When we hear foods are “high fat” or “high calorie,” we often think they must not be healthy.The following foods are very calorie dense, but can still be part of a healthy diet in moderation. The most calorie dense foods are those that are high in fat because 1 gram of fat has 9 calories, compared to protein and carbs, which have only 4 calories for every gram.You need at least some dietary fat for your hormones to function properly and for the absorption of vitamins and minerals.
While olive oil is an excellent alternative to stick margarine and butter, it’s important to keep serving sizes in check, because just 1 tablespoon has 120 calories. But, while olive oil is high in fat, it’s high in monounsaturated fat, which has several health benefits, including helping to maintain healthy cholesterol levels and lowering the risk of several cardiovascular diseases, breast cancer, and Alzheimer’s.3 Use olive oil with your salads, roasted veggies, and use it to replace margarine.
Some people give dried fruit the side eye for fear it’s filled with calories and sugar. But they are all-natural and contain no added sugars. Regular consumption of raisins over a variety of snack crackers showed a positive impact on both post-meal glucose levels and systolic blood pressure. Just make sure to use the right serving size.
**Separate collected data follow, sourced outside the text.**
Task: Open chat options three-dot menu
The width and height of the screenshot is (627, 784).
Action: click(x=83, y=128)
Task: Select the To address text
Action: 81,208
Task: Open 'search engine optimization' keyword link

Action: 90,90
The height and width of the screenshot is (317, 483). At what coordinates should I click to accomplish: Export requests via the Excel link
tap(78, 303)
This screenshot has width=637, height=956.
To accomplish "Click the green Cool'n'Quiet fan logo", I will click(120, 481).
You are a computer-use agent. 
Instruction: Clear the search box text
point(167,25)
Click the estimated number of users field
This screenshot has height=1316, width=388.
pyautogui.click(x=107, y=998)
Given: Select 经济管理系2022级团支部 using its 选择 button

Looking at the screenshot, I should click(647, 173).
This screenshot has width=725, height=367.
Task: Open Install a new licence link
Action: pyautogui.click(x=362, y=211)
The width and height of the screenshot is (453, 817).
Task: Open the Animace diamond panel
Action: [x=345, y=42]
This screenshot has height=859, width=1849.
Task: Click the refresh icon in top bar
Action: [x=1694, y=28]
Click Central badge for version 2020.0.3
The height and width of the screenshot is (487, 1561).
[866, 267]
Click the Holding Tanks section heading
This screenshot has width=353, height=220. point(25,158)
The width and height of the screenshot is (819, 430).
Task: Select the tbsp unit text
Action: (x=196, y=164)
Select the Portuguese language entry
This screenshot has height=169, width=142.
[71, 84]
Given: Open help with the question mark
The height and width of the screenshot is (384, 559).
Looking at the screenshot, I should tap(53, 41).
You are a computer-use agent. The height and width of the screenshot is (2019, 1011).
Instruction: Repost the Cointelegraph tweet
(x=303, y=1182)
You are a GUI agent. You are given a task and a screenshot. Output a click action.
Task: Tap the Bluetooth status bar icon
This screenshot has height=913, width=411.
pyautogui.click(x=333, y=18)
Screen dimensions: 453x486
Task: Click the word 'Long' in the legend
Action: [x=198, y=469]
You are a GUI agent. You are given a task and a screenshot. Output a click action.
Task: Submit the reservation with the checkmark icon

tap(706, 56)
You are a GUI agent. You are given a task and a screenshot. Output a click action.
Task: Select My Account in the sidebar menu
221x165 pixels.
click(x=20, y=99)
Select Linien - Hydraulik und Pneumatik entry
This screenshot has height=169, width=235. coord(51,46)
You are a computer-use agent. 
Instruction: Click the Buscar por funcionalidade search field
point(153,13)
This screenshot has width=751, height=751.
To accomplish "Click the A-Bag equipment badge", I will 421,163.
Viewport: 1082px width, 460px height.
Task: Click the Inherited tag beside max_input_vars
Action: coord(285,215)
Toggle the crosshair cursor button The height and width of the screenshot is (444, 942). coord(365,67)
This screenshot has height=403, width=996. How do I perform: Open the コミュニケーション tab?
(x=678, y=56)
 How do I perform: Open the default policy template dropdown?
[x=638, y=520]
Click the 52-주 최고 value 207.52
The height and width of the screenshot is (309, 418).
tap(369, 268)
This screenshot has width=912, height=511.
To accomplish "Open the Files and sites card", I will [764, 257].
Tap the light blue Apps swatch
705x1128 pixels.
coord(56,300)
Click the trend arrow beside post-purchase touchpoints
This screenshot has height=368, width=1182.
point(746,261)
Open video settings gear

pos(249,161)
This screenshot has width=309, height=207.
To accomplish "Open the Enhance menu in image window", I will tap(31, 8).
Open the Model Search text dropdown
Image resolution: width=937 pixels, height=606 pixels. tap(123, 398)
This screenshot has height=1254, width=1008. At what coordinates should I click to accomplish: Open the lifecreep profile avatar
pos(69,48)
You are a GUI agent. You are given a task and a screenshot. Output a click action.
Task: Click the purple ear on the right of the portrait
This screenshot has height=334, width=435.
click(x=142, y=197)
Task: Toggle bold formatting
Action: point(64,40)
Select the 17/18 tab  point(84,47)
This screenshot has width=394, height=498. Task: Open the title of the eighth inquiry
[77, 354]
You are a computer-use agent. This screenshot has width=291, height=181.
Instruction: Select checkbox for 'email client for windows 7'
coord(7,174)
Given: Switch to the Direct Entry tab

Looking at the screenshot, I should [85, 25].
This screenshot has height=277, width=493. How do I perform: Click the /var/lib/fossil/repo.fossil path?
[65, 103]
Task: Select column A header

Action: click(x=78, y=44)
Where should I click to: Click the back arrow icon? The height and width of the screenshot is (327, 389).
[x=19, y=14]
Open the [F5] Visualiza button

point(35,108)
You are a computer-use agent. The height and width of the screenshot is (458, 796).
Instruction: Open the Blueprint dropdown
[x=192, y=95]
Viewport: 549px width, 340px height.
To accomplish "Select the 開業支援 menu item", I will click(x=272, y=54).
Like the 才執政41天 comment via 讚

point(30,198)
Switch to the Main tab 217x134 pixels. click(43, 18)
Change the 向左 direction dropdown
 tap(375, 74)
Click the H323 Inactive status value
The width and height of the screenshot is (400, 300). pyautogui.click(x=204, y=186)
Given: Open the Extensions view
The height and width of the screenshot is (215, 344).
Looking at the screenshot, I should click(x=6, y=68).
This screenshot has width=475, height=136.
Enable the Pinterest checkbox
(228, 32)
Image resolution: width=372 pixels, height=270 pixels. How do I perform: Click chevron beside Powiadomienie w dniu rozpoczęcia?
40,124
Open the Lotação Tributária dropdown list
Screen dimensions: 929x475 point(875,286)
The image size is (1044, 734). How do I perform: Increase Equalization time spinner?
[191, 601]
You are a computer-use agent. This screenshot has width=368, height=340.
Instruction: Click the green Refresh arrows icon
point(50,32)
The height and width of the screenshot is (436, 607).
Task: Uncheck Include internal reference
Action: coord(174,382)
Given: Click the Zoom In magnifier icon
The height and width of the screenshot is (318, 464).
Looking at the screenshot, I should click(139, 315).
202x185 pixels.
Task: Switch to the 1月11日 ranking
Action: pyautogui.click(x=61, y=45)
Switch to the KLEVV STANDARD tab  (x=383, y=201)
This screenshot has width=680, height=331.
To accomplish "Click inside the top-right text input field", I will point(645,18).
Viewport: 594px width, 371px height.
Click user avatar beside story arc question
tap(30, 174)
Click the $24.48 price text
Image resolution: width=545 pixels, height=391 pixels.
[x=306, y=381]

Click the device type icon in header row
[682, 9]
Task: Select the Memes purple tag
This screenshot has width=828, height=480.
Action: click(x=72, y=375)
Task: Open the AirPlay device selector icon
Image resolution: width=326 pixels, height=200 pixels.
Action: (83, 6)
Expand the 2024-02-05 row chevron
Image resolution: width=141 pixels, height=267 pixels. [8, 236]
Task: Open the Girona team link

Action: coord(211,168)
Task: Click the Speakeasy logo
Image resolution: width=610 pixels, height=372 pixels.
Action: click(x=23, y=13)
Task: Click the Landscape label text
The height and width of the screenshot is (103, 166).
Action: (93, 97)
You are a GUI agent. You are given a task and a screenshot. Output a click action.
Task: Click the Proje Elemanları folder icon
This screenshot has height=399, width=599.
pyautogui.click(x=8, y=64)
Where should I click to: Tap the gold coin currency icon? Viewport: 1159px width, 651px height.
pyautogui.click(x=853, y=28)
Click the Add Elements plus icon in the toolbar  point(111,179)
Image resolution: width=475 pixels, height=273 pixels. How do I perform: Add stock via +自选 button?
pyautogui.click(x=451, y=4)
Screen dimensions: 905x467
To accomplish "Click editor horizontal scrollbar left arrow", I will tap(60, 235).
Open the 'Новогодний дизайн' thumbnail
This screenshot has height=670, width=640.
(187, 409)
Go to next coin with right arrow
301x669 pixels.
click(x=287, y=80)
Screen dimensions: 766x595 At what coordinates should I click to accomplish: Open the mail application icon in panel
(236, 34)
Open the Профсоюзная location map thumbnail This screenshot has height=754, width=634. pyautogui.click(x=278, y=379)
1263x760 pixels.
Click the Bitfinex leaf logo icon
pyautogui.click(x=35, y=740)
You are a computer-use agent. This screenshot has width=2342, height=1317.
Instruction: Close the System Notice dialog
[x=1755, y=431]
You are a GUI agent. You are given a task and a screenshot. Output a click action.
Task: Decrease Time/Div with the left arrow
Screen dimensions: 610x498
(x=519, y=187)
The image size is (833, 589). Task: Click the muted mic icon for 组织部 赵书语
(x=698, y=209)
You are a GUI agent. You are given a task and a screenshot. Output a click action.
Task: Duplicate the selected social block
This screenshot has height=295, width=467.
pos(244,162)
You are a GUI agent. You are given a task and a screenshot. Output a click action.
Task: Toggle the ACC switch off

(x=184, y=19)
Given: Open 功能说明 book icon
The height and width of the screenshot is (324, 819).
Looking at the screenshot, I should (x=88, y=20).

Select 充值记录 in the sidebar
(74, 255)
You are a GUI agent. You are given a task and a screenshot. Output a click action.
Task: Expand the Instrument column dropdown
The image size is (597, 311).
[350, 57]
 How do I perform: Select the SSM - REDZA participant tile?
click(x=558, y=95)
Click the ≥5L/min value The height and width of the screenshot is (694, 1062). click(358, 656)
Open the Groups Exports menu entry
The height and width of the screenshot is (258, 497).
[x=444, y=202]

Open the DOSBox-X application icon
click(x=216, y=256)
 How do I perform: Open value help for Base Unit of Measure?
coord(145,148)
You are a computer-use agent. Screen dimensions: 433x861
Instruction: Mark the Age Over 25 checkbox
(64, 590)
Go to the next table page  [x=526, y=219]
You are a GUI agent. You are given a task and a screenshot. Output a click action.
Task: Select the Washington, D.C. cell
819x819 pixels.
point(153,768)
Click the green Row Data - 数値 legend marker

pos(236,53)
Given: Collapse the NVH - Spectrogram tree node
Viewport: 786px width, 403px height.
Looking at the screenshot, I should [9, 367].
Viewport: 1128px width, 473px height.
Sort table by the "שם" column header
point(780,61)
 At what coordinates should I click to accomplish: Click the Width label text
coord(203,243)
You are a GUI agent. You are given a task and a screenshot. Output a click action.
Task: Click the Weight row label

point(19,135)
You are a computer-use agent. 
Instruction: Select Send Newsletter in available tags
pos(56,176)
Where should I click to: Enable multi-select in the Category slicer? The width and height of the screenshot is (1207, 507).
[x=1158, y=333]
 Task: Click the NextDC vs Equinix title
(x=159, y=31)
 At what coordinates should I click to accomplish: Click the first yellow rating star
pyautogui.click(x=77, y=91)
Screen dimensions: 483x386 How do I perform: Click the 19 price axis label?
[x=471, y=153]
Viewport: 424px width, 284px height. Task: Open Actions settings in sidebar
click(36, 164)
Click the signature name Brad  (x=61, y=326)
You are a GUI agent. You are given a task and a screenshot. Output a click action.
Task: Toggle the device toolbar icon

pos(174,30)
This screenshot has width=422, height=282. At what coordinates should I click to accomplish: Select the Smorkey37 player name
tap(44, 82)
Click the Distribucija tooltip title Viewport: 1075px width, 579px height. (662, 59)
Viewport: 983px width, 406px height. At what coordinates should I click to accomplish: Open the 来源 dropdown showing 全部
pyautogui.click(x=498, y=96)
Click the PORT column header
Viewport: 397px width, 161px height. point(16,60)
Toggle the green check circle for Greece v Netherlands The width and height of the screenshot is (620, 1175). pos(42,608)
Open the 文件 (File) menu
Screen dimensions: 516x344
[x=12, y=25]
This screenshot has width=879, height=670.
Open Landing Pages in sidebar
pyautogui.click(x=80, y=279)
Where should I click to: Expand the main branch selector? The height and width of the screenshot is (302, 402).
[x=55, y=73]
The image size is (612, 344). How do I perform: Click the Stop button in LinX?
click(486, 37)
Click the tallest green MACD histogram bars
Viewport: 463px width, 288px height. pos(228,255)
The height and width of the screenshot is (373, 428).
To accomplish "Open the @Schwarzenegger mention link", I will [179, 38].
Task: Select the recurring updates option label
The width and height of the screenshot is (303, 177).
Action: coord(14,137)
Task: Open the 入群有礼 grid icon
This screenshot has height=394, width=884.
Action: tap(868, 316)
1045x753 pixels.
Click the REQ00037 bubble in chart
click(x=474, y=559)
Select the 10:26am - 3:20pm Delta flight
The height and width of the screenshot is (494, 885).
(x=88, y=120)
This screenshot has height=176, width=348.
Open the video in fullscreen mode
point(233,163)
Granola is one of the foods that always seems be classified as healthy. But it’s especially important to check out the nutrition facts on granola packages. Since it’s usually made with natural ingredients, like oats, nuts, and seeds, granola can be full of nutrients. However, many brands of granola are very high in calories as well as sugar. The best way to enjoy granola guilt-free is to make it homemade, sans the added sugar. Use oatmeal, and get your good fats in, with dry-roasted nuts, seeds, olive oil, and maybe a little dried fruit.
Almond butter is another one of those foods that is rich in nutrients, but can be loaded with added sugar and fat. Nuts in general are high in calories. One serving size of almond butter (2 tablespoons) has about 4 grams of protein, 2 grams of filling fiber, and 18 grams of fat. It also delivers iron, magnesium, and vitamin E. A little bit of almond butter goes a long way- one serving size has up to 200 calories. Avoid reduced-fat versions, because they actually tend to have higher sugar content. Plus, try to buy almond butter with the fewest added ingredients, and the lowest sugar and sodium content. Natural brands usually have fewer additives compared to their commercial counterparts.
Dark chocolate is full of nutrients and antioxidants plus may help lower your blood pressure and control blood sugar, and boost your mood. Munch on one bar throughout the week or pick up individually wrapped dark chocolate for 50 calories apiece. So enjoy, but in moderation.